Honestly when he said that, I was feeling empty. Half asleep. Unexcited. I should be estatic, motivated but no, I wasn't. Okay fine, flattered.. but I know he just wants to make K**** happy and shift the pressure on me. Not on him.
I told this him about it and he was soo happy for me and told me to go for it and wished that it will all go well. Little did he know that I am actually not as excited as he is at that moment.
*sigh*
It's a good offer but I have to let go of my life. The life that kept me going. The things that enlightens me and makes ME happy but not them. I don't think much ahead because Life is Short. I have lived on my own terms all this while and it made me ME.
I've offers around but sometimes I believe that I should work with strangers instead of friends. Working with your friends can lead to bitterness and the last thing I want is to lose that lil gift of friendship because friends are the unofficial family that I have around here in this town. So that's why I consider upon the offer but tend to let go off the oppurtunity. As much as I wanted so much to work with/under them, I just couldn't somehow.
Ego? Probably man..
I've seen alot of broken friendships happened because of working together and right now, I know someone is seeing signs of a potential friendship at stake because of work and I've heard enough gossip and backstabbing goin on so I've this fact stuck in my head that it is harsh reality and hard to avoid because of whatever.
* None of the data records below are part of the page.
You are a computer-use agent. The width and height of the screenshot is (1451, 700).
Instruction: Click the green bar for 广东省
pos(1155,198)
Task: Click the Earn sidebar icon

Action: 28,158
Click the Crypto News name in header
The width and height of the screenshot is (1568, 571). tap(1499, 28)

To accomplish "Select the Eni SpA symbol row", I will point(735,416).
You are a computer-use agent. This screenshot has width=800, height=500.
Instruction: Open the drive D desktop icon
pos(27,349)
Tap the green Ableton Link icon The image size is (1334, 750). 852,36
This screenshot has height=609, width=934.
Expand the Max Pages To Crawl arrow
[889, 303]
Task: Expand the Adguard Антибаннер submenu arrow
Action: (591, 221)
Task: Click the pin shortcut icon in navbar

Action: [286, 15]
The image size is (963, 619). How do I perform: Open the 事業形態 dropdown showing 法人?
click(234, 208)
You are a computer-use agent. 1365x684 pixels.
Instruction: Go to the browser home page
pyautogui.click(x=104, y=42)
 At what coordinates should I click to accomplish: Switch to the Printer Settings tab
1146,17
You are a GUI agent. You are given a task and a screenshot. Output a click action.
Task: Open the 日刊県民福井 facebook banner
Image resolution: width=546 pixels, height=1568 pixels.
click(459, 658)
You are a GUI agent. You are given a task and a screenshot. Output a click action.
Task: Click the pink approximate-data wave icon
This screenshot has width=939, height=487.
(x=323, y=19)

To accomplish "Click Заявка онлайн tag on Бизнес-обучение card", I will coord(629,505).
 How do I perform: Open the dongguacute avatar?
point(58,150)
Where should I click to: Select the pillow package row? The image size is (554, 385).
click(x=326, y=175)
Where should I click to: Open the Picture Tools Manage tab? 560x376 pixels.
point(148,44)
I'd be happy if the working environment is like Grey's Anatomy. Minus the scandals and all lah. =P
Hmm, I think this is enough to say. I've a big weekend ahead of me and the thought of my boss being there @ The DUO party is not helping.
I know right! oh my fcuking gawd!! blahhhhh!
I know he'll be xpecting to see how do I go to work this Sunday after the big event. Especially when it comes to TIME of clocking in because they love pickin' on me in that matter. Skanks!! And they know am a night owl on weekends.
I should show up with a major cleavage top on the dot yea?
Oh, and if you stumble upon here because of the link printed in B.Mag, why Hello. Yes this is the club scene photographer all out and nasty. Loves! Am nice bah actually.
It's just that I have a blog and I'd love to screen what I say but the censorship board is just too busy cutting out love scenes. I've tried checkin' in to Heartbreak Hotel but it's always fully booked.
So here I am.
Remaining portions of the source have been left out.